» What you are asked to do
Compute how many lines in the entries below contain "under", and output nothing but the number.

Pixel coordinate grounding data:
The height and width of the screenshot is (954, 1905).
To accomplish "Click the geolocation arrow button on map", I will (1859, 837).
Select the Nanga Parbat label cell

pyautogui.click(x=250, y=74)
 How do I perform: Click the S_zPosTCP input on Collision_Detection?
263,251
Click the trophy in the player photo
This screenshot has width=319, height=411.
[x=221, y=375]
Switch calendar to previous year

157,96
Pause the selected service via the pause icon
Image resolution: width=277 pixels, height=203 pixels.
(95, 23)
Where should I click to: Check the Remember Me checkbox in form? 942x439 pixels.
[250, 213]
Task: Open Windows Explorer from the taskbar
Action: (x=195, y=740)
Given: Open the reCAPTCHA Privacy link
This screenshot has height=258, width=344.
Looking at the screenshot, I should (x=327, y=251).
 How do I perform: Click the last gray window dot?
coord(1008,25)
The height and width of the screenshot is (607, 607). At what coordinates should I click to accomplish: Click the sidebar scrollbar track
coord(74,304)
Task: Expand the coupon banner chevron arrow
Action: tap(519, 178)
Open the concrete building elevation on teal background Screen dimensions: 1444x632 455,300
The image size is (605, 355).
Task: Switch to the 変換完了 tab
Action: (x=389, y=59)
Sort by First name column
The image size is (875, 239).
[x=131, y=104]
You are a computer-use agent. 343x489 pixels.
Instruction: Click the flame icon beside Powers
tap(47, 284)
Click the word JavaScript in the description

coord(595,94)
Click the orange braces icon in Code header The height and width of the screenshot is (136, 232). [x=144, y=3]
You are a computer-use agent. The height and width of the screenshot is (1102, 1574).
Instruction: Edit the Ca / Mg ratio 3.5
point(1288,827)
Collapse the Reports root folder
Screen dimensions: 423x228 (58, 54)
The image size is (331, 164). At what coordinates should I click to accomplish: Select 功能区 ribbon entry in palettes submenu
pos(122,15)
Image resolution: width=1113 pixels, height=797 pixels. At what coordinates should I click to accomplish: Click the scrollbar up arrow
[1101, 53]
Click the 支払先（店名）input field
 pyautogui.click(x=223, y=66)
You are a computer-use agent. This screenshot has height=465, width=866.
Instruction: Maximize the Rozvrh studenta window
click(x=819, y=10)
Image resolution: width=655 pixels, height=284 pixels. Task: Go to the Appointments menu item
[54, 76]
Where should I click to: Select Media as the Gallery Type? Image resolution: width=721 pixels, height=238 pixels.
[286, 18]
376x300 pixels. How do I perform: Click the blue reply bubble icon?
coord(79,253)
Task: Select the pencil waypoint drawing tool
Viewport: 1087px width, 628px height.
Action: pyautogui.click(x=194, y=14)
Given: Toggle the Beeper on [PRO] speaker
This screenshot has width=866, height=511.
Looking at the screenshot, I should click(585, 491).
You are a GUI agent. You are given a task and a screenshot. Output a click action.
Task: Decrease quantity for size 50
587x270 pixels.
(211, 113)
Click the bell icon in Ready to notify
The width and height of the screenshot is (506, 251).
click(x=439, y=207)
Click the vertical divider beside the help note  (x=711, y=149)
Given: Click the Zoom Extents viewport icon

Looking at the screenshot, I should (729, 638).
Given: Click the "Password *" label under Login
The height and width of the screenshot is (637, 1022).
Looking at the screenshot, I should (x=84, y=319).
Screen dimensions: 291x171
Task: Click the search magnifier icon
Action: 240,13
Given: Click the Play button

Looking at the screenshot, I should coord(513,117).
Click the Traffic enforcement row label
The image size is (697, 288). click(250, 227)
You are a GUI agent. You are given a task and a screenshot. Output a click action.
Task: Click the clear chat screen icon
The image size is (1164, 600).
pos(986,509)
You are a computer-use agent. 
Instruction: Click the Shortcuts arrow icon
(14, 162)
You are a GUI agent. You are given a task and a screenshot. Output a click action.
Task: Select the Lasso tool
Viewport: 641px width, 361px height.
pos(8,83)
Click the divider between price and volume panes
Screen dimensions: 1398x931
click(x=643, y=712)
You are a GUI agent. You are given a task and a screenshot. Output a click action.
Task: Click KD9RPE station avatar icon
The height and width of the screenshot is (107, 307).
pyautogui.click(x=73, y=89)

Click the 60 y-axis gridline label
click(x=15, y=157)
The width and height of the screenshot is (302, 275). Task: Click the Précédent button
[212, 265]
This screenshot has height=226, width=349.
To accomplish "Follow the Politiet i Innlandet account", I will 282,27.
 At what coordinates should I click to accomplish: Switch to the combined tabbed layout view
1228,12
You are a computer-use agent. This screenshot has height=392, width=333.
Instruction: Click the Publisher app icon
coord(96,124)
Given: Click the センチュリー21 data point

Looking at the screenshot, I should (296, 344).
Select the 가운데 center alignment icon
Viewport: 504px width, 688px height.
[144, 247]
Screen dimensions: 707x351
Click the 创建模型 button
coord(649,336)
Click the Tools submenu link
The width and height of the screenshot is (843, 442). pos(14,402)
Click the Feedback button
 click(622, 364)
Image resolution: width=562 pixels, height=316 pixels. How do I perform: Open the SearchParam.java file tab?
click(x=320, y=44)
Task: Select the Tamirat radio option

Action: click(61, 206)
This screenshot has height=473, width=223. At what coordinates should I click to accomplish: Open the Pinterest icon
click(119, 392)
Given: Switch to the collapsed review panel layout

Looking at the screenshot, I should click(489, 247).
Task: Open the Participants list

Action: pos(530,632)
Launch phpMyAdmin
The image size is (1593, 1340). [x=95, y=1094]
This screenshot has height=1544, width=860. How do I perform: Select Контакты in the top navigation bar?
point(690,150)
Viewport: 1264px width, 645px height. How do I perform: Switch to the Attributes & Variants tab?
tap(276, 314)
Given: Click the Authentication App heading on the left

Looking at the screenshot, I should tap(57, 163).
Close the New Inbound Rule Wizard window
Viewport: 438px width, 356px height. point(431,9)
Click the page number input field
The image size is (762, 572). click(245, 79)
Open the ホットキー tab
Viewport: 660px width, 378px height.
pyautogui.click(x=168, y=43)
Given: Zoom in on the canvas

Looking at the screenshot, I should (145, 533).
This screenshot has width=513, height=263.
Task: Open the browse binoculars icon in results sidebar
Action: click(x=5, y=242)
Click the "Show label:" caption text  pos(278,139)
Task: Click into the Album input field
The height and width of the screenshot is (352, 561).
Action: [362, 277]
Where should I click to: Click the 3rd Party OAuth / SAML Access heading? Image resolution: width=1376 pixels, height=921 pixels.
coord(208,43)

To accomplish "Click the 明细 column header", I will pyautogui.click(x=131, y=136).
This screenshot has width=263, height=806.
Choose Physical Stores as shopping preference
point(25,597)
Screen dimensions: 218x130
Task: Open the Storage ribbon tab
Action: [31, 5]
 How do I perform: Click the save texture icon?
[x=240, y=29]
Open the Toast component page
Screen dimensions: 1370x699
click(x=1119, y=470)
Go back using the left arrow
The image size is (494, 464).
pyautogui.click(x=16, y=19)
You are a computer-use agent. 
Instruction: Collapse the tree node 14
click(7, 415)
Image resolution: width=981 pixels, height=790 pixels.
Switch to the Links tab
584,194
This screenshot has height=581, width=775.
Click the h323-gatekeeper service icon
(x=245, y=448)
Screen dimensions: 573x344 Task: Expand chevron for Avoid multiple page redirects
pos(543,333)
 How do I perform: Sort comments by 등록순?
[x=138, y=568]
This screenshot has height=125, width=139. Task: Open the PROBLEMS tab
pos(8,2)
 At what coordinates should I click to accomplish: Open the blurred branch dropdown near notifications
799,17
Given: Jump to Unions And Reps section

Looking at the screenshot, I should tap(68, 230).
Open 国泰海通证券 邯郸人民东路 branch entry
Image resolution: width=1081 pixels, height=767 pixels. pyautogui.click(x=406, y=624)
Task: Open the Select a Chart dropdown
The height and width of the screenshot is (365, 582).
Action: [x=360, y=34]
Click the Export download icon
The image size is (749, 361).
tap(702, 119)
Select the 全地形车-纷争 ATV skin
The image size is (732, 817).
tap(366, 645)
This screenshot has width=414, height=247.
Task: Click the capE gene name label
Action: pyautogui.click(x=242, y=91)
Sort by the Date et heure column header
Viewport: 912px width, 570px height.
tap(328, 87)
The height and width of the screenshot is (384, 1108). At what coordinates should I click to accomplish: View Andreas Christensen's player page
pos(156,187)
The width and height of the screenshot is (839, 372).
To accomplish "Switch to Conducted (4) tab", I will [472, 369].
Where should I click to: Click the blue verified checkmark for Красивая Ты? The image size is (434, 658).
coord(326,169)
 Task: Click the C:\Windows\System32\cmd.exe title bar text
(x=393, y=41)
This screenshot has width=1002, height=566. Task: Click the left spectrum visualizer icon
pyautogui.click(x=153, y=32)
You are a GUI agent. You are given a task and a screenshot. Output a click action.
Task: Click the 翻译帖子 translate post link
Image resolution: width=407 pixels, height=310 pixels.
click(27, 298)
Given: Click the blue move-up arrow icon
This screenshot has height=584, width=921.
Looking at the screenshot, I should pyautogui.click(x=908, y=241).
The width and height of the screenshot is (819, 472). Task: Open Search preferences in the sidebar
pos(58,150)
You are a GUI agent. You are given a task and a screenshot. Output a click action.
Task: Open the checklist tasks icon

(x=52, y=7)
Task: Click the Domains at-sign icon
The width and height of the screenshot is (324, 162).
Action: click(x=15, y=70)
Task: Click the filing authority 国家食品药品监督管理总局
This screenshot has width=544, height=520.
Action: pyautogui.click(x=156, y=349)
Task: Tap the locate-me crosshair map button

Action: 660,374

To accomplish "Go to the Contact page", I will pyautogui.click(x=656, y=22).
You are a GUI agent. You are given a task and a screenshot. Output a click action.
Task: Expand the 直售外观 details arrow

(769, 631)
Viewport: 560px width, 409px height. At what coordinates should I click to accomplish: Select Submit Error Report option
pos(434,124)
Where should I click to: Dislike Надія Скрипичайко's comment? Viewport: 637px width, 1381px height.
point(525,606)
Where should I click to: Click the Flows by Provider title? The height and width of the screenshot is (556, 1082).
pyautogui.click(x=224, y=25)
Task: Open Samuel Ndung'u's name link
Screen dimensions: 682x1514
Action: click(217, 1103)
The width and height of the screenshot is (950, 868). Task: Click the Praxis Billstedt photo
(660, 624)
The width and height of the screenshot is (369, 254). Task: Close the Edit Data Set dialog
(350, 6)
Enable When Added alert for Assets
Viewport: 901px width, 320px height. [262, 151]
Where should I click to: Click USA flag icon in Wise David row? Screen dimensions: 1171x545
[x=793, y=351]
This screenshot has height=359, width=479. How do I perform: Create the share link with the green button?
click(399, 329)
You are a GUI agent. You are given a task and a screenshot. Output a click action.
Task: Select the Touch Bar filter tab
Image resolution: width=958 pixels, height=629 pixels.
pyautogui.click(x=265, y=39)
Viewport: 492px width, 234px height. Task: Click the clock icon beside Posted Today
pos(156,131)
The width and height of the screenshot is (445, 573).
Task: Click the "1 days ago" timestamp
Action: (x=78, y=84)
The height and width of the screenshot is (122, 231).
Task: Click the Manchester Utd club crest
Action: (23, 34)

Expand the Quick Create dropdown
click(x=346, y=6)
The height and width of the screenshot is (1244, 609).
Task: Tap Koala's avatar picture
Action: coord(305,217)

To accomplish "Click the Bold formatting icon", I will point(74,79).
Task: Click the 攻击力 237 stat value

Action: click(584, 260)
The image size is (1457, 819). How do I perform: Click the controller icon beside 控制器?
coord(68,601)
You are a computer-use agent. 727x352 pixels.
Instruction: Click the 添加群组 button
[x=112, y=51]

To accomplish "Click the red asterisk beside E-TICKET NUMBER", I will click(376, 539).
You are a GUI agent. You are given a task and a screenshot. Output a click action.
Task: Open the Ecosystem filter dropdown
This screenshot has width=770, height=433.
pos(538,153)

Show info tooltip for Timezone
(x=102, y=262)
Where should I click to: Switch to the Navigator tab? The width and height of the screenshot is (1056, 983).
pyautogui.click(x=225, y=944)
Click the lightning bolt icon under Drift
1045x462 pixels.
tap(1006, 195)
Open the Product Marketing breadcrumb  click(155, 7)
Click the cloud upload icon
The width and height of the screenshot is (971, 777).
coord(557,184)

» Result below
2